Hazō, still struggling with the idea of a single sibling by metaphysical extension, couldn't help feeling alarmed by the image of a whole army of them running around.
"How many of you are there, exactly?"
"Oh, we are all functionally interchangeable as matters stand," Snowflake said. "In practical terms, one might say that we are all Snowflake. However, we are experimenting with identity. Consider, Hazō: it is easy to perceive me as a distinct individual when I am standing next to Kei. But what of when the technique is inactive? Clearly, I have no body during that period. I cannot even be said to have independent agency. Yet I do not cease to exist, not to any greater extent than Kei ceases to exist when she falls asleep. One must conclude that what renders me distinct is my memories—yet I possess all of Kei's memories without being her, and were she to be released from the Frozen Skein on her own terms, it cannot be said that the unfettered access to my memories would transform her into me.
"To the extent that your master plan's demands on our time allow, we have been experimenting. Can one
claim identity through an exercise of agency? Can one cultivate it? When multiple copies of one being erect a boundary between themselves through conscious differentiation, what becomes of that boundary when they reintegrate? What form does it take when the technique is used again?
"What are the qualities that allow a memory to serve as an anchor for identity?
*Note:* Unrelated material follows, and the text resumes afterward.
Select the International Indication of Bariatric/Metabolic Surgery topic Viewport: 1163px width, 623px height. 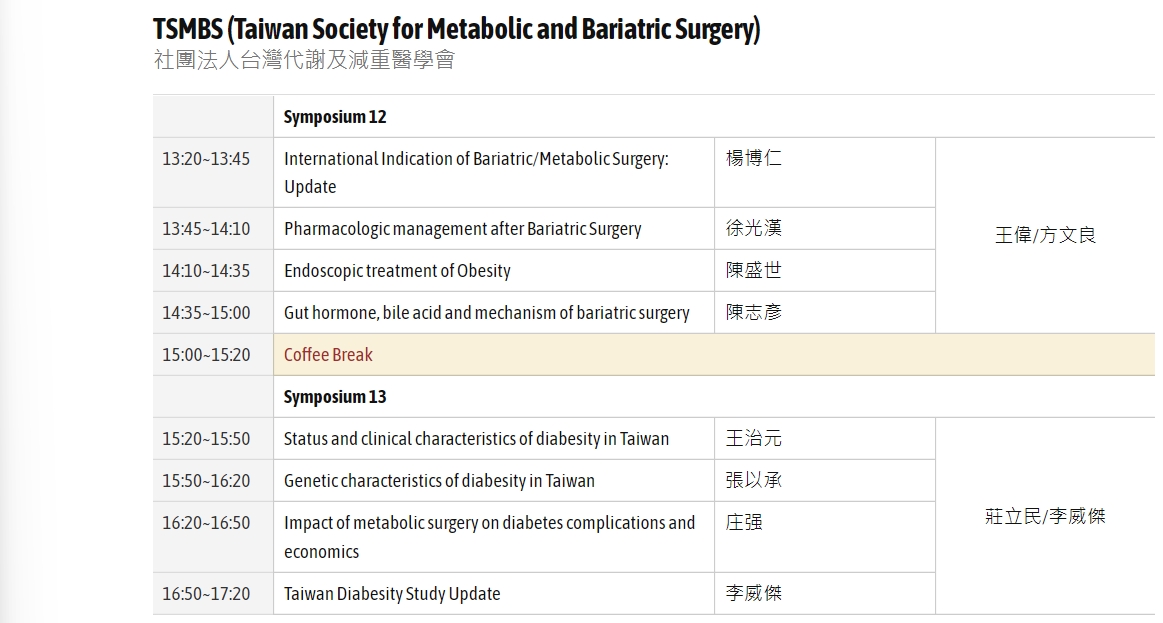476,172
Why do most people only have one identity if there is no hard limit? These issues and more are critical to understanding not only our own nature and potential, but those of humanity itself. Yet even the Nara, world experts on Yin chakra and its applications, have inexplicably failed to recognise them, much less investigate."
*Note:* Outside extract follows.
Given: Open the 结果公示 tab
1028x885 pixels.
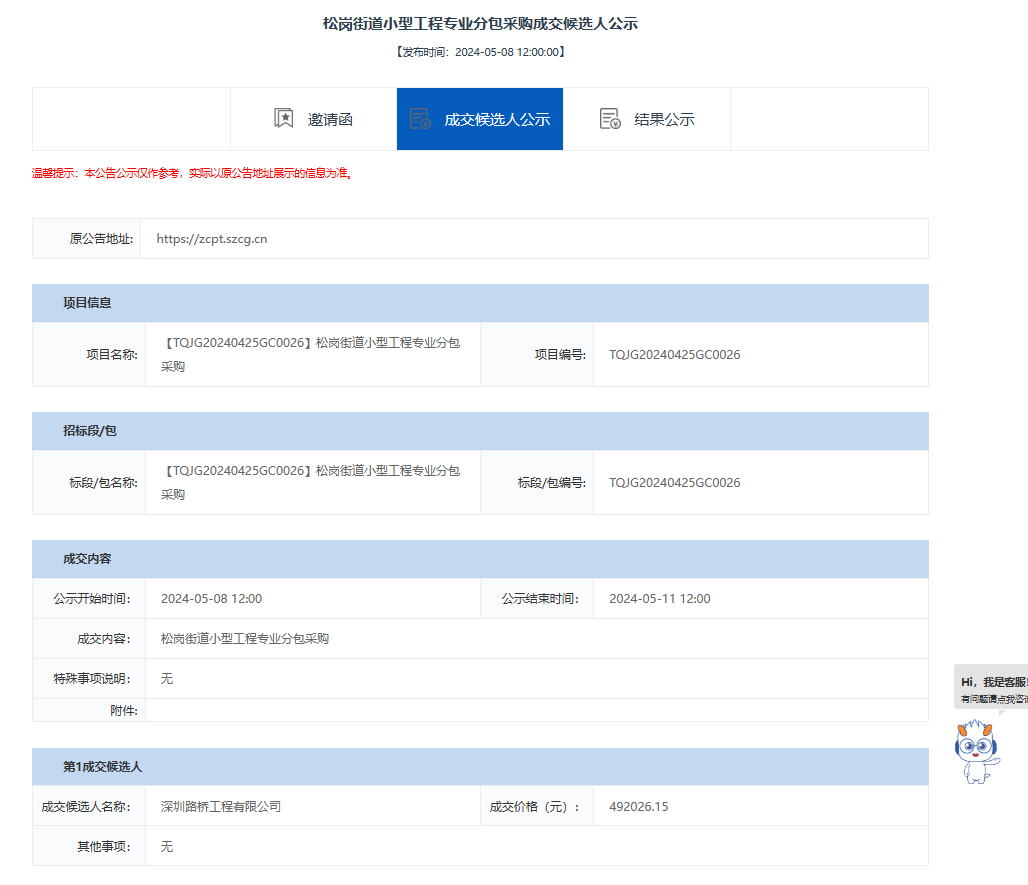Looking at the screenshot, I should coord(664,119).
Hazō's mind boggled. He'd been happy enough to treat the Shadow Clone Technique as the world's most amazing multitasking tool and leave it at that. The idea that it had all these layers of depth was both unexpected and, frankly, unnerving. He'd spent time, in his early days with the technique, agonising over whether he was killing a sapient being every time he dispelled a clone. Eventually, his teacher had laughed his concerns away, pointing out that shadow clones themselves were cavalier about their existences, with no sense of self-preservation beyond that needed to protect the original and follow his commands. Besides, their memories were still within him. Nothing of value was lost.
Hazō
badly didn't want to find out that his shadow clones were metaphorical infants being murdered before they could grow into people.
Time to move on quickly.
"Say," he said, "why have you started talking like Keiko? Is that part of your experiments too?"
A little of the light drained from Snowflake's eyes.
"I deemed it for the best," she said quietly.
"To return to my original request, would you consider training with me today? Any type of training would be acceptable, except, of course, that my chakra supply will be limited, and this is hardly worth troubling Noburi for."
That expenses report was still circling overhead, its shadow periodically blocking out the sunlight. Hazō hated disappointing Gaku, who worked twice as much and twice as hard as Hazō did at his busiest in order to balance the clan's books, and never lost patience with his sometimes disorganised clan head.
On the other hand, his veins were still full of fire. How much work would he get done in this condition? No, on this one occasion, some productive violence was just what the doctor ordered.
"Bring it on," he told Snowflake with an eager grin. "Show me what you and Keiko can do without giant clawed doombeasts to stand between you and Righteous Face Punching."
-o-
This interlude takes place within the three days covered by Chapter 380.